_WORK REQUIRED_
Starting at the line below with "Garde-boue avant 85 RM (79, 1822)" and stopping at the line with "Euró Magyarországon: valóban", please print each line exactly, those two included, and skip every picture.
PROVIDED RECORDS Start Marker
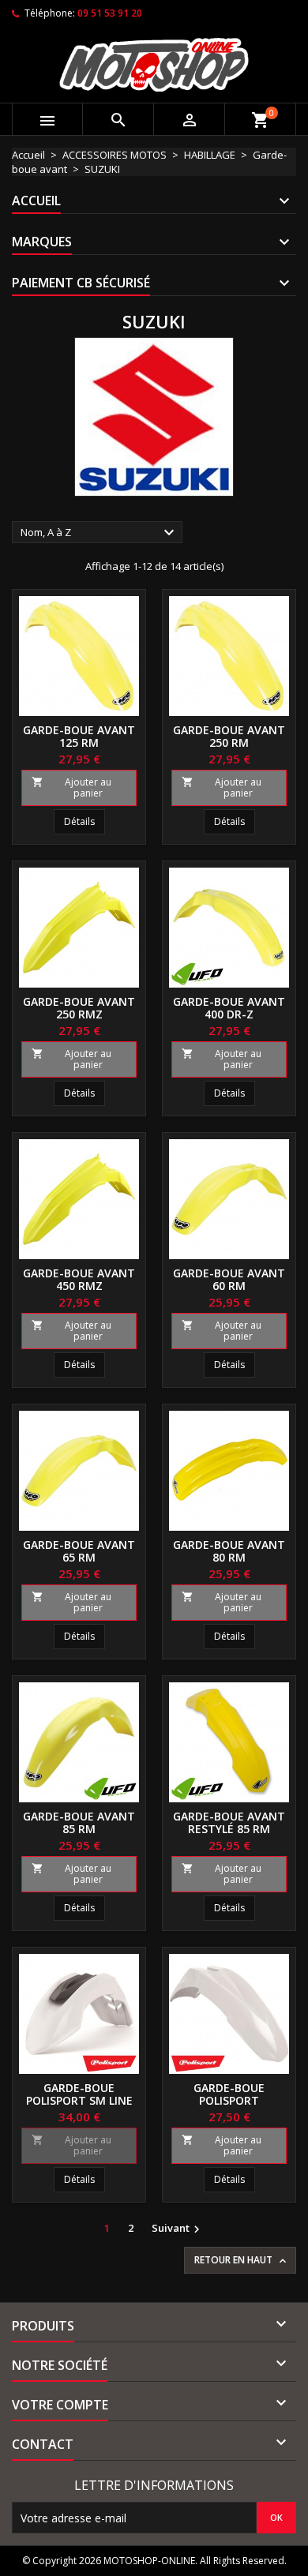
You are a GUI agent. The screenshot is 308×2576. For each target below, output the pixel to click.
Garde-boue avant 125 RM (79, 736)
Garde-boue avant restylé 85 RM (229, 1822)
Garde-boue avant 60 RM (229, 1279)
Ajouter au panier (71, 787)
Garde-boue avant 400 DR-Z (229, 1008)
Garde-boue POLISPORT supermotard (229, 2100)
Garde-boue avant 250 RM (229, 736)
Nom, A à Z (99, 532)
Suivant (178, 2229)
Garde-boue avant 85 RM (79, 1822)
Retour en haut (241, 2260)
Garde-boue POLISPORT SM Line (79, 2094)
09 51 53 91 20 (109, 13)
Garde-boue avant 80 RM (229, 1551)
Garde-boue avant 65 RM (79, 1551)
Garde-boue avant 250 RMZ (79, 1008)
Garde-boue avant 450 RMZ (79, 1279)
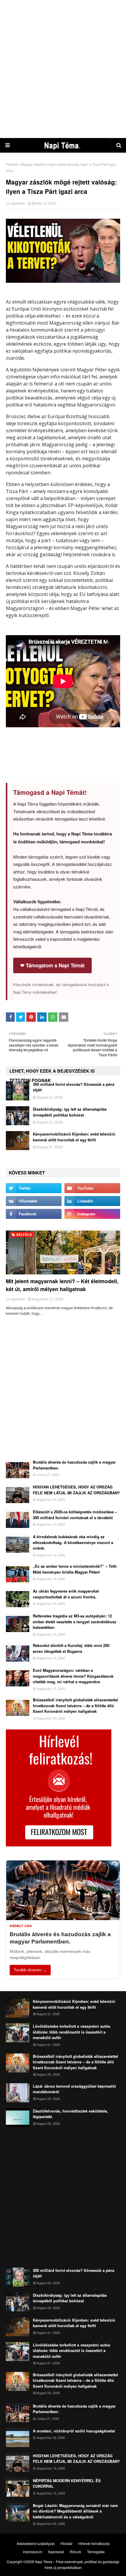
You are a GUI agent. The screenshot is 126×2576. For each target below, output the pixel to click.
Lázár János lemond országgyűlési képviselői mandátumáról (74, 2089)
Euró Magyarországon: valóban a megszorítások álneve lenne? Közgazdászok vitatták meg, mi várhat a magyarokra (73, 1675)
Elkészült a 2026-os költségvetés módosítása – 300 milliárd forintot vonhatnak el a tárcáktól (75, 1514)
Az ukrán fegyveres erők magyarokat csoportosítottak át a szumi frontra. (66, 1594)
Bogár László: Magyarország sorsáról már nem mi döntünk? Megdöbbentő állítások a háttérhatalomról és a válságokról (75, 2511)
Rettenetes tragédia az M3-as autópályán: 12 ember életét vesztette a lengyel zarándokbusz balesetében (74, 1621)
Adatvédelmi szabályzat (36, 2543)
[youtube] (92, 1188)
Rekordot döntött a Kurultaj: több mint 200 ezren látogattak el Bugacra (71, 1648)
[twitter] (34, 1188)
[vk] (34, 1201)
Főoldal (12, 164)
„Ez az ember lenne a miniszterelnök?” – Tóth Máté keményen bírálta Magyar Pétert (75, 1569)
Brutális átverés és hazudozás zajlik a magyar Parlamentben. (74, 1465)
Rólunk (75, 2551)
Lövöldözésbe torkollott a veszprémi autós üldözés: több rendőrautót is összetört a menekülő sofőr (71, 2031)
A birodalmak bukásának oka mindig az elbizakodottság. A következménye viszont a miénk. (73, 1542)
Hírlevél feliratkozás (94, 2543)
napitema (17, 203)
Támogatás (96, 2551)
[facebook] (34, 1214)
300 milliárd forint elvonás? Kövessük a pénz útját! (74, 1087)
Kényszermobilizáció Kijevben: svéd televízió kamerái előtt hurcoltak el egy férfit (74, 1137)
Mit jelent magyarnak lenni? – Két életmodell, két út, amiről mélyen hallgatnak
PROVIDED RECORDS End Marker
PROVIDED RECORDS Start Marker
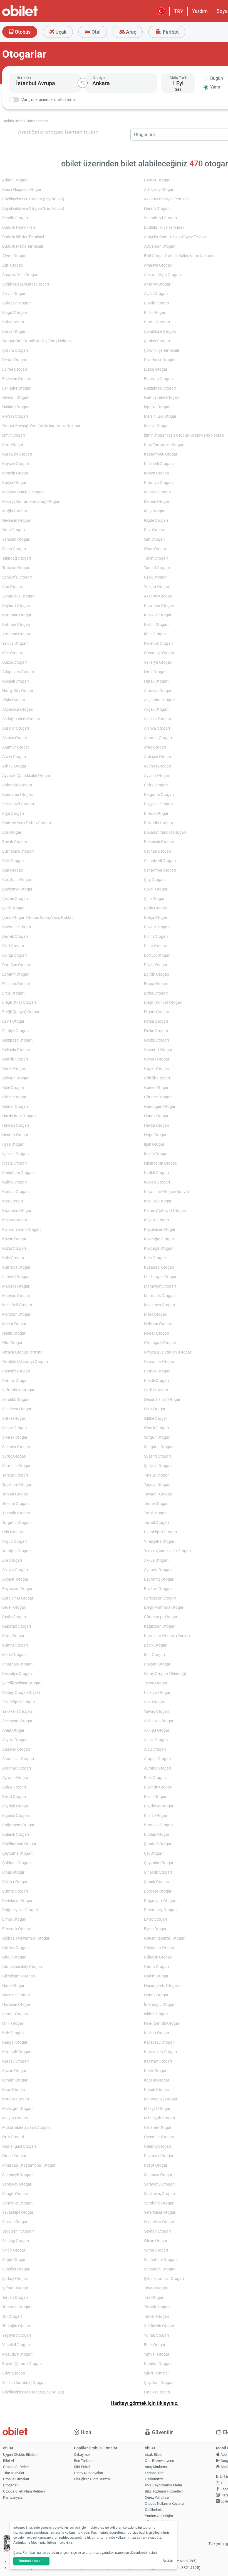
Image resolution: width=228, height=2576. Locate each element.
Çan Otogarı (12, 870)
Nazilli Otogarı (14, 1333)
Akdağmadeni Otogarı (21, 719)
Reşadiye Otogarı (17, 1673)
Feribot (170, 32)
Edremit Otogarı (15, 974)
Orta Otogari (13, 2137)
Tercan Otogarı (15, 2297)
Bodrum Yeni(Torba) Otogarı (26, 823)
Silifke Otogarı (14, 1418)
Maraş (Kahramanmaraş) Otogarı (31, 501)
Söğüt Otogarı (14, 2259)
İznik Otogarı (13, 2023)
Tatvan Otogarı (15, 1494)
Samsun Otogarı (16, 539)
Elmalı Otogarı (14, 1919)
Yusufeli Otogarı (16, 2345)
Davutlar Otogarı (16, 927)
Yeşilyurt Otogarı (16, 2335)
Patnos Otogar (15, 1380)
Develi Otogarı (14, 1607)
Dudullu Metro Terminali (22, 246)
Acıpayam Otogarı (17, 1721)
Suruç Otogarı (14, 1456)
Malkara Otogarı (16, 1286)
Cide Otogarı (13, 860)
PROVIDED RECORDS End Marker
_OUTPUT_
Garde-boue avant 85 RM (79, 1822)
Retour en haut (241, 2260)
Garde-boue POLISPORT SM Line (79, 2094)
09 51 53 91 20 (109, 13)
Garde-boue avant 80 RM (229, 1551)
Garde-boue avant 65 RM (79, 1551)
Garde-boue avant 250 RMZ (79, 1008)
Garde-boue avant 450 RMZ (79, 1279)
You are a GUI agent. The screenshot is 126×2576. For each target below, output the pixel to click.
Lázár János lemond országgyűlési képviselői mandátumáról (74, 2089)
Euró Magyarországon: valóban a megszorítások álneve lenne? Közgazdászok vitatták meg, mi várhat a magyarokra (73, 1675)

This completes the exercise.